::: 本文

本発明の乳化組成物において油脂は、下記に詳述する油脂の配合量とサイクロデキストリン及び水溶性ゲル化剤の合計配合量との比率が質量比にして所定の範囲内となる限りにおいて、任意の量で含むことができ、例えば、1質量%以上、3質量%以上、5質量%以上、又は7質量%以上の量で含み、その上限は特に限定されるものではないが、例えば、50質量%以下、40質量%以下、30質量%以下、20質量%以下、又は10質量%以下とすることができる。本発明の乳化組成物における油脂の量の範囲は前記下限及び上限の数値よりそれぞれ選択される2つの数値を用いて表すことができ、例えば、本発明の乳化組成物には油脂を、1質量%~50質量%、1質量%~30質量%、又は1質量%~20質量%、又は1質量%~10質量%、好ましくは、5質量%~10質量%、又は7質量
%~10質量%の範囲より適宜選択される量にて含めることができる。油脂の量が1質量%よりも少ないと乳化が不十分となる場合や、例えば塗布した場合にきしみ感が感じられる場合があり、一方、油脂の量が50質量%よりも多いとべとつきやぬるつき等の油感が強く感じられる場合があり、目的の用途における利用形態において所望の使用感が得られない場合がある。

::::::
::: 提供データ

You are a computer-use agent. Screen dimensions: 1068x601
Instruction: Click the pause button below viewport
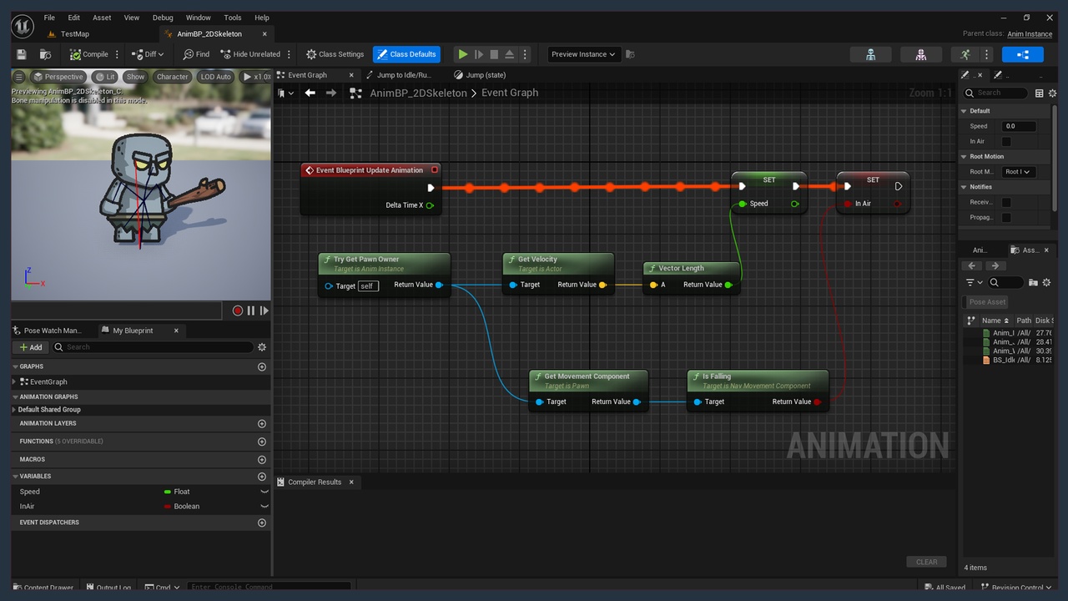(x=251, y=311)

::::::

課題一覧:
[1] 本文について、次の問いに答えてください。
(a) 所定の範囲内となるべき比率は、油脂の配合量と何の合計配合量との比率か。
(b) 油脂の量が1質量%よりも少ない場合に起こりうることは何か。
(c) 油脂の量が50質量%よりも多い場合に強く感じられることがあるものは何か。
[2] 本文の次の一文を英語に翻訳せよ。「油脂の量が1質量%よりも少ないと乳化が不十分となる場合や、例えば塗布した場合にきしみ感が感じられる場合があり、一方、油脂の量が50質量%よりも多いとべとつきやぬるつき等の油感が強く感じられる場合があり、目的の用途における利用形態において所望の使用感が得られない場合がある。」
[3] 本文で油脂の配合量の上限として例示されている数値をすべて挙げよ。

解答一覧:
[1]
(a) サイクロデキストリン及び水溶性ゲル化剤の合計配合量
(b) 乳化が不十分となる場合や、例えば塗布した場合にきしみ感が感じられる場合がある。
(c) べとつきやぬるつき等の油感

[2] If the amount of oil or fat is less than 1% by mass, emulsification may be insufficient, or a squeaky feel may be noticed when, for example, the composition is applied; on the other hand, if the amount of oil or fat is more than 50% by mass, an oily feel such as stickiness or sliminess may be strongly noticed, and the desired feel in use may not be obtained in the form of use for the intended application.

[3]
50質量%以下
40質量%以下
30質量%以下
20質量%以下
10質量%以下